Liberal Spinners & Bishop McElroy

 I’m not so sure why the liberal spinners are doing what they do. They won the battle. Why are they all still spinning so incredibly hard? It’s looking a little manic at this point.

Lamb, Ivereigh, Faggioli and the rest of the lapdogs are putting ridiculous things out there.  Examples? They’re still trying to deny that the Pachamama is Pachamama, even though the Pope and about 100 people from the Vatican have already admitted it to be so.

Next, they’re still trying to desperately convince us there’s this huge devotion (similar to Our Lady of Guadalupe) to “Our Lady of the Amazon”, because  Charles Lamb found a little chapel in South America with that title. He suggested you Google the title. I second that, because it gives you zip except what comes from them. Guys, the VATICAN has said it is not “Our Lady of Anything.”

They are even trying to say that nobody was bowing down to anything. I’m still scratching my head on this one. Again, the VATICAN put it out on video. Hello! Are they trying to insinuate everyone was down on their knees with head to the ground just looking for a contact? Smelling the flowers? Doubled over in pain?

The most ludicrous thing I’ve seen come across my screen is this tweet from Luke Hansen, SJ (with bonus video in the link!): https://twitter.com/lukehansensj/status/1188565636227747842?s=20

Luke Hansen

Uh, hello. To clarify, it was “the majority of the bishops” INVITED TO THE SYNOD. For those not paying attention, this wasn’t some open event. Attendees were carefully chosen to vote on something that the masterminds of this ridiculous synod wanted.  They wanted married priests and they wanted women deacons. When the majority you invite are your voting bloc, you are going to win the vote. Duh.

If you watch the video, Bp. McElroy says something we already knew: he’s not an expert on women in the diaconate.  Some of us would argue that he’s really only an expert on dissent, but whatever.  Let’s just look at this typical Bp. McElroy transcript from Youtube.

The core what the synod is about, I don’t see challenges to an authentic reception.

This reception idea is some knew reality the liberals are trying to float for a year or so. If it’s not received, it’s not really binding. If it is, it is.  It’s totally subjective.

Now I do think there will be peripheral issues of substance and some that are of caricature that will become a focus of debate around the synod but those are different questions. Those who were advocating for viri probati interventions specifically said we are in favor of celibacy and maintaining celibacy.

Um, sorry?! You cannot be both advocating against maintaining the celibacy of the priesthood and saying it should be maintained. Talk about double speak!

■ **Source material**:
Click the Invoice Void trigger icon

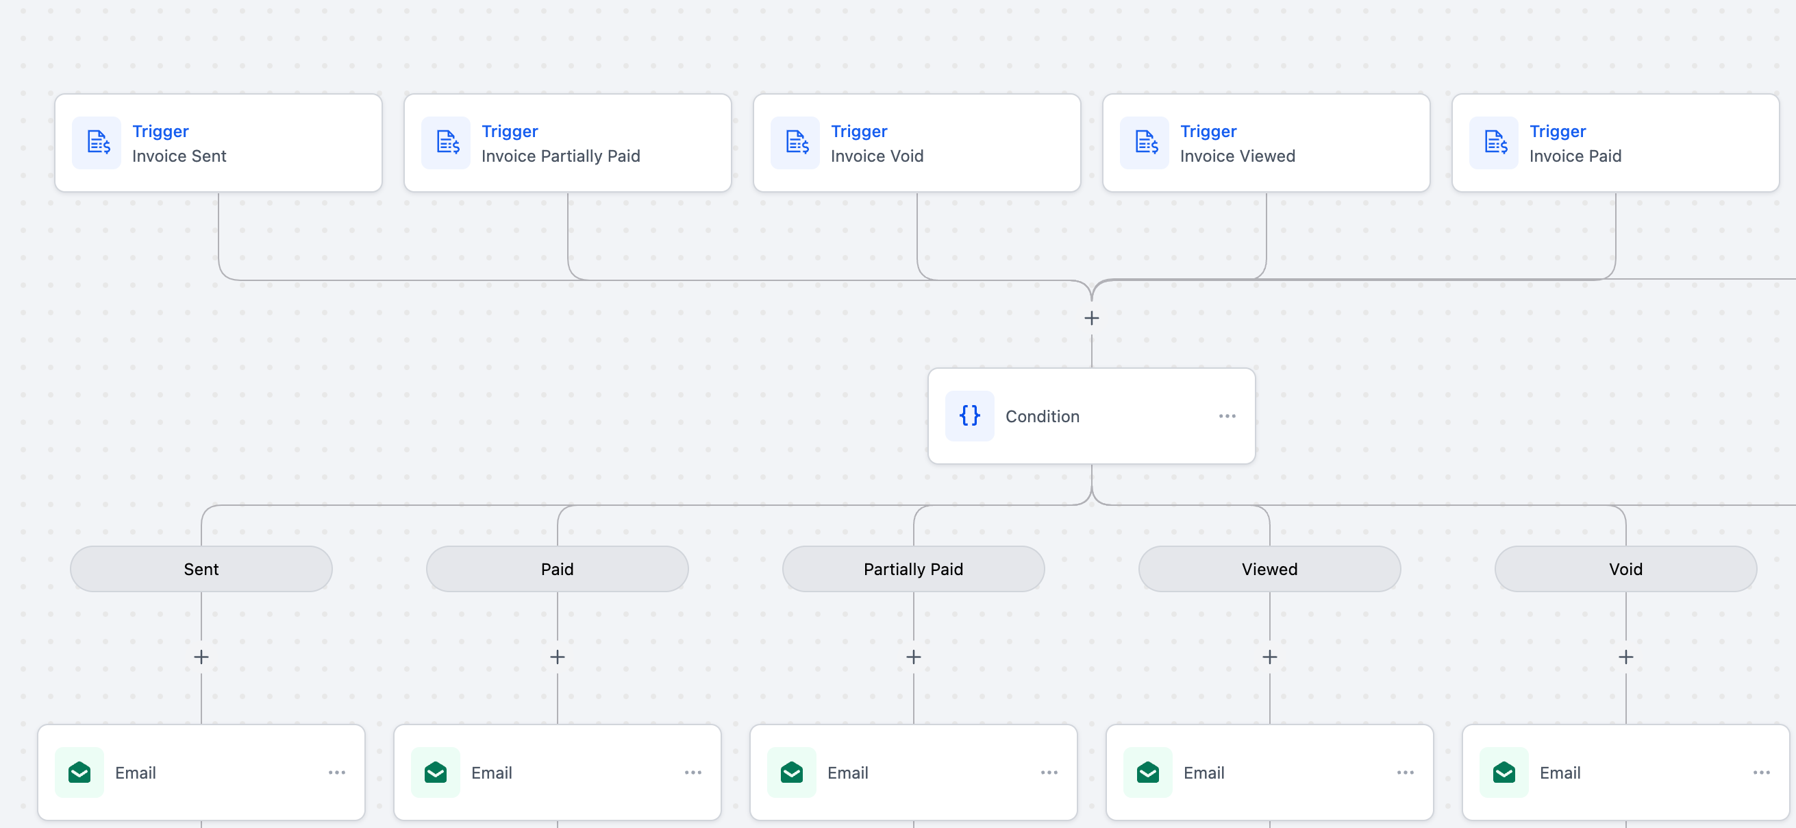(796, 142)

■ **What to do**:
A: Reproduce the passage from the post on Bishop McElroy and the synod between "The most ludicrous" and "transcript from Youtube.", inclusive.
B: Pick up the blog post about Bishop McElroy and the synod after its last sentence, and keep writing it.

■ **Outputs in order**:
A:
The most ludicrous thing I’ve seen come across my screen is this tweet from Luke Hansen, SJ (with bonus video in the link!): https://twitter.com/lukehansensj/status/1188565636227747842?s=20

Luke Hansen

Uh, hello. To clarify, it was “the majority of the bishops” INVITED TO THE SYNOD. For those not paying attention, this wasn’t some open event. Attendees were carefully chosen to vote on something that the masterminds of this ridiculous synod wanted.  They wanted married priests and they wanted women deacons. When the majority you invite are your voting bloc, you are going to win the vote. Duh.

If you watch the video, Bp. McElroy says something we already knew: he’s not an expert on women in the diaconate.  Some of us would argue that he’s really only an expert on dissent, but whatever.  Let’s just look at this typical Bp. McElroy transcript from Youtube.

B:
So they were bringing this forth not as a as a contrast with celibacy or as an alternative to celibacy they kept reiterating “This is an emergency situation for a faith communities that only get the Eucharist once a year.

They’ve created the “emergency situation” themselves by being such poor catechists that they’re not making converts, much less priests!  This, however, is what good liberals do. They create emergencies all of the stinking time so they can implement horrible measures to “save people.”

The key to me is what holds together the commitment to celibacy that was the consensus you know among the bishops and the wider body of the church.

Uh, no.  Can we stop this ridiculous lie that this somehow was representative of the Church at large? There is no “consensus” among bishops and cardinals around the world. Let’s all remember that Cardinal Kasper couldn’t wait to get rid of the Africans because they were an obstacle to his plans. So, if you don’t normally pay attention and something seems a little off about this synod, let me clarify: it was a complete and utter power play. Nobody went into this wondering what the outcome would be, barring a complete and utter miracle that would have had to include a lot of fire and brimstone to convert these guys.

On this question that’s that seems undiluted at the Synod it was not opened at all.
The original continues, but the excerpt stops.